Ook als hoogleeraar behield Frantzen zijn belangstelling voor het onderwijs in zijn verschillende geledingen: hij was curator van het Utrechtsch gymnasium, terwijl hij telken jare als gecommitteerde der Regeering deelnam aan de gymnasiale eindexamens; hij was gedurende vele jaren lid van de commissie van toezicht op het lager onderwijs en voorzitter van de afdeeling Utrecht van de vereeniging ‘Volksonderwijs’ en verrichtte in deze functies veel werk ten dienste der lagere school; ook was hij vele jaren lid van de commissie tot voorbereiding van de aanwijzing van candidaat-Indische ambtenaren en toonde daardoor zijn belangstelling in de resultaten van het onderwijs aan verschillende hoogere burgerscholen en gymnasia. Wat het universitair onderwijs betreft, beperkte hij zich niet tot Utrecht, maar gaf hij herhaaldelijk blijk van onverzwakte aanhankelijkheid aan de Universiteit, waar hij zijn academische werkzaamheid was begonnen. Al was het aan de Universiteit van Amsterdam niet gelukt, hem bij de oprichting der leerstoelen voor moderne talen als hoogleeraar aan zich te verbinden, meer dan eens gaf hij gevolg aan uitnoodigingen van studenten of hoogleeraren, om in voordrachten van zijn wetenschap te schenken. Toen in oorlogstijd het onderwijs in het Oud-Fransch in het gedrang raakte, werd hij bereid gevonden een reeks colleges te geven over Chrétien de Troyes. Hij gaf deze colleges in het Fransch, blijk gevende, dat ook deze taal als voertuig van onderwijs hem even dienstbaar was als Duitsch of Nederlandsch.

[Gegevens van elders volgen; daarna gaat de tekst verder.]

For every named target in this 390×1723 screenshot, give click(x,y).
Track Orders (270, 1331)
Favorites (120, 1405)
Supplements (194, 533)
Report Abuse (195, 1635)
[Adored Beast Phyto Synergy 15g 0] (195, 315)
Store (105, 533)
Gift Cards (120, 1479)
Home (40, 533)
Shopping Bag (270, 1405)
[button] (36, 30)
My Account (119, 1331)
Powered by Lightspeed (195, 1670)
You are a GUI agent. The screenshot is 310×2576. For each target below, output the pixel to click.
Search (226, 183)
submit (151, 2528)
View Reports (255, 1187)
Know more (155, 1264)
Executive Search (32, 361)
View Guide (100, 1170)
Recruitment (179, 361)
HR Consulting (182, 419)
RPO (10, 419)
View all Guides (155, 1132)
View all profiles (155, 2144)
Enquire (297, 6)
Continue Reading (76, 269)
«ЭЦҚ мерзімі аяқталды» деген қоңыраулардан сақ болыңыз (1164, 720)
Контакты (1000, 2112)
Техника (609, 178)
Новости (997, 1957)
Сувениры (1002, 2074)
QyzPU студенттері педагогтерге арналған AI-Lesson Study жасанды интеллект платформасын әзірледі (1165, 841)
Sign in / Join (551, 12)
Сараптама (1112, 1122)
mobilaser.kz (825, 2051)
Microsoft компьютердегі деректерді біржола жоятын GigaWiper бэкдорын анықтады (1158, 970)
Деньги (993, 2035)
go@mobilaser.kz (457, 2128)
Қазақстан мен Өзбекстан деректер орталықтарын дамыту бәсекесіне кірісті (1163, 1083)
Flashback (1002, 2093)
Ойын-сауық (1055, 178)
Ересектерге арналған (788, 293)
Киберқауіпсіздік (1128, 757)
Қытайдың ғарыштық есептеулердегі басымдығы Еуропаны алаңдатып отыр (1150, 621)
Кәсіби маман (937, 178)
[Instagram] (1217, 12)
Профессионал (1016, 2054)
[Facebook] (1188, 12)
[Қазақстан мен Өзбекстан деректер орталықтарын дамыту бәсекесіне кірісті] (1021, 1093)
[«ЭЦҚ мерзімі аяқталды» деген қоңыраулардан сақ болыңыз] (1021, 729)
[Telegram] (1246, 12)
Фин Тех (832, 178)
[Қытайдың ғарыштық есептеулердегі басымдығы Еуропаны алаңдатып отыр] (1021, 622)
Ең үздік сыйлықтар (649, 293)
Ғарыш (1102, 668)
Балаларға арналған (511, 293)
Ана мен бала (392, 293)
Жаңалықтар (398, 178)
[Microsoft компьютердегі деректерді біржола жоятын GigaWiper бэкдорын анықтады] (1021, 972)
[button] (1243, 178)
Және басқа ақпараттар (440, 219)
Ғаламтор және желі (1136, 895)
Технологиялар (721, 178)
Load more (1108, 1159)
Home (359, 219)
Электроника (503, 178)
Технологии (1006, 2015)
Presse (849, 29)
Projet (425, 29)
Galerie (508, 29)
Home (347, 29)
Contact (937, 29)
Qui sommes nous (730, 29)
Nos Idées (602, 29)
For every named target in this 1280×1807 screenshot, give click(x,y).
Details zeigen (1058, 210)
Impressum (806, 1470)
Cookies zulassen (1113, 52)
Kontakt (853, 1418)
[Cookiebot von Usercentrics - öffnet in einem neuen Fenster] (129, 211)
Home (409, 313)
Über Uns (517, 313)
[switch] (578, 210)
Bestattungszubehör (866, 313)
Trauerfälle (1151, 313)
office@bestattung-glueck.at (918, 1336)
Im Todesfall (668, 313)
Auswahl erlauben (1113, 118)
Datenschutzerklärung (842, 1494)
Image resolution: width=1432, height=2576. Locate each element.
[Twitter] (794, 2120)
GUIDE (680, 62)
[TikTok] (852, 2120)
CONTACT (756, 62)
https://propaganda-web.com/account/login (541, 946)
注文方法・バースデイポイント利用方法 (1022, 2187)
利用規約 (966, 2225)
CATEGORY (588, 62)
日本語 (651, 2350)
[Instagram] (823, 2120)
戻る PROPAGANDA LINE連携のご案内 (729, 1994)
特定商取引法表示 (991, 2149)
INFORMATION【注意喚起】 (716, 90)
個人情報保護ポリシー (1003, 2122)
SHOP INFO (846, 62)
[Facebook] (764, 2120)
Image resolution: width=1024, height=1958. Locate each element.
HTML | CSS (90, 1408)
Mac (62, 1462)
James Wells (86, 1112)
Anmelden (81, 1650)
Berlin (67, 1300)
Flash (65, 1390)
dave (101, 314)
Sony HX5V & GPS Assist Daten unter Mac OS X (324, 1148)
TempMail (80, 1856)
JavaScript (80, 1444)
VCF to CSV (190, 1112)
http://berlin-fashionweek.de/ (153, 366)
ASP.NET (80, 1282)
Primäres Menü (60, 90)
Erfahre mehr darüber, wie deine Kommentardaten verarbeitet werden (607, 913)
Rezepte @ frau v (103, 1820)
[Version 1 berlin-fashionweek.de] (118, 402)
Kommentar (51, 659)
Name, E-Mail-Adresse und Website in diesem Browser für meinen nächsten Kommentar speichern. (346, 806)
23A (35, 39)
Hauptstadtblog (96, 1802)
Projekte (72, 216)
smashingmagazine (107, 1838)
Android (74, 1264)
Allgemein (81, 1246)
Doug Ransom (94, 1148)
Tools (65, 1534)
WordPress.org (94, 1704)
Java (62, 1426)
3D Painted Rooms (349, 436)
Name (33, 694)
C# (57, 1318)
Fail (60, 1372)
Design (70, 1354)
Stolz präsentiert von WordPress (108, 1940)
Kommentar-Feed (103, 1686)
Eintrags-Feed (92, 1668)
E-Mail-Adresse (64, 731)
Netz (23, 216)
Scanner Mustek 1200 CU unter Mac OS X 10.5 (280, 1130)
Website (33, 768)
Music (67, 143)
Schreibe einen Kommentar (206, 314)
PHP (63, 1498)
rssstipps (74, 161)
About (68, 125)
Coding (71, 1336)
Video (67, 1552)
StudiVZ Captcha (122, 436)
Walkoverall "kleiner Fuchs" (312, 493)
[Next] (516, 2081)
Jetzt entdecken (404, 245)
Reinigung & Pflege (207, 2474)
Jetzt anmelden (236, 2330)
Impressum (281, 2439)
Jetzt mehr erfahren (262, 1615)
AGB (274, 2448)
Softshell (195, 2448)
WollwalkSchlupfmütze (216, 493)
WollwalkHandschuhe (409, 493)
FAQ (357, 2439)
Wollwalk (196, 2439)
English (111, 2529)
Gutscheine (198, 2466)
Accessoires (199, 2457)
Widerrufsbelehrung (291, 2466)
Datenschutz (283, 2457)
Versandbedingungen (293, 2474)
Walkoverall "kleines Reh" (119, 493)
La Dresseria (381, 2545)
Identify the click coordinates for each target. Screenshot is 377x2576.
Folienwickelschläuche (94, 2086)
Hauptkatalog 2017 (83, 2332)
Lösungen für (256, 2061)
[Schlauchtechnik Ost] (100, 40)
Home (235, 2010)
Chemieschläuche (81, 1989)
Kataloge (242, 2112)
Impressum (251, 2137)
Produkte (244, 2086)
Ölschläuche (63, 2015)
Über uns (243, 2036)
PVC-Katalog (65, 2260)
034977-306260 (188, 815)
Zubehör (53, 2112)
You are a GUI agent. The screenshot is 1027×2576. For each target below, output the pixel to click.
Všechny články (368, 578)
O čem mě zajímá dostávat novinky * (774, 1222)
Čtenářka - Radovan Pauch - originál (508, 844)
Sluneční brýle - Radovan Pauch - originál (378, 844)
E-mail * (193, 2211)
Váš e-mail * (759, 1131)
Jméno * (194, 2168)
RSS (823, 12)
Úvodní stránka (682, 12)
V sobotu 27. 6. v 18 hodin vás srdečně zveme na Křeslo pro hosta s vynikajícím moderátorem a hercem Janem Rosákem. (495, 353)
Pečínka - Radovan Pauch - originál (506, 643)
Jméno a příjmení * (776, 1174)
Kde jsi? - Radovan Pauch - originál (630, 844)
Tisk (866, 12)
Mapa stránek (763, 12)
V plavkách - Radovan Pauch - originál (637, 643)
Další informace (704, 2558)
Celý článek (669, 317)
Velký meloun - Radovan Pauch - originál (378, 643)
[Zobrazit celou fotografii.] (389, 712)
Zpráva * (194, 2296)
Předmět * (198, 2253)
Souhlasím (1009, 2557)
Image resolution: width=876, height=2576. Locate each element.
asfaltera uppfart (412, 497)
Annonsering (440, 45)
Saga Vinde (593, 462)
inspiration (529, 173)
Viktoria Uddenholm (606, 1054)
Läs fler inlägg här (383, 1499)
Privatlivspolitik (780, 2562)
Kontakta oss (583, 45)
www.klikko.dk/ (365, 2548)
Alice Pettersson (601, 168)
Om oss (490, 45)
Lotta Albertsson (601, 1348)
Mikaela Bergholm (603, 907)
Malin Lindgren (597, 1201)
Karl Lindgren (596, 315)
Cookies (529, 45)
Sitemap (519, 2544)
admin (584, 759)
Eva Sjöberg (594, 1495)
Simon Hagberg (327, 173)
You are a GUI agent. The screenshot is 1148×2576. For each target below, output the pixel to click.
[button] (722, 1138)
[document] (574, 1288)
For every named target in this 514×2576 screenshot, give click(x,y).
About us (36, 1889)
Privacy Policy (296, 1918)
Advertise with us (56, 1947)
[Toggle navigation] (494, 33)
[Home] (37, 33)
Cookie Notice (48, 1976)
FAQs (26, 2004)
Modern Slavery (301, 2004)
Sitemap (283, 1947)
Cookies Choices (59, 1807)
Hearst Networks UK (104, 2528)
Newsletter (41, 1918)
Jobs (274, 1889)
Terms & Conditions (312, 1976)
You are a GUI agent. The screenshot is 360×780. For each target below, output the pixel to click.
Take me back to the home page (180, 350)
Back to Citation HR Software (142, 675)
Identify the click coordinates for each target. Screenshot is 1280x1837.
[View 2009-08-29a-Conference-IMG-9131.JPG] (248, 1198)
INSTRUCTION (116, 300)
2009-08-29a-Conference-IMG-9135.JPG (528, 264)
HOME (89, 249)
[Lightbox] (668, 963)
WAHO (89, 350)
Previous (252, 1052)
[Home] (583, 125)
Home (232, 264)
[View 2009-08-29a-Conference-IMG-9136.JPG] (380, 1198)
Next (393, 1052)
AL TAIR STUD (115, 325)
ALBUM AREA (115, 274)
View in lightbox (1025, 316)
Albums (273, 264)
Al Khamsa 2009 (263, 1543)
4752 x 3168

Deze werkzaamheid was aanleiding, dat de Faculteit der Letteren en Wijsbegeerte der Amsterdamsche universiteit in den herfst van 1915 aan den Senaat het voorstel deed, om Frantzen met een eere-doctoraat te bekleeden. Op den dies van het jaar 1916 vond de promotie plaats. Prof. Boer, die bij deze gelegenheid als promotor optrad, roemde in het openbaar zijn fijnen smaak, zijn scherp oordeel, zijn enorme kennis, zijn bereidwilligheid om anderen van zijn gave mede te deelen, die hem wijd
| |
| |
en zijd vrienden verschafte, en legde speciaal den nadruk op de bijzondere rechten, die Amsterdam en zijn Universiteit krachtens de geschiedenis op Frantzen hadden. Ruim zeven jaar later vertolkte dezelfde geleerde aan de geopende groeve zijn gevoelens als vriend, waarbij hij tevens, als fungeerend Rector Magnificus der Universiteit, gelegenheid had ook de erkentelijkheid uit te spreken, die de Universiteit van Amsterdam zijn laureatus tot over het graf zou blijven toedragen.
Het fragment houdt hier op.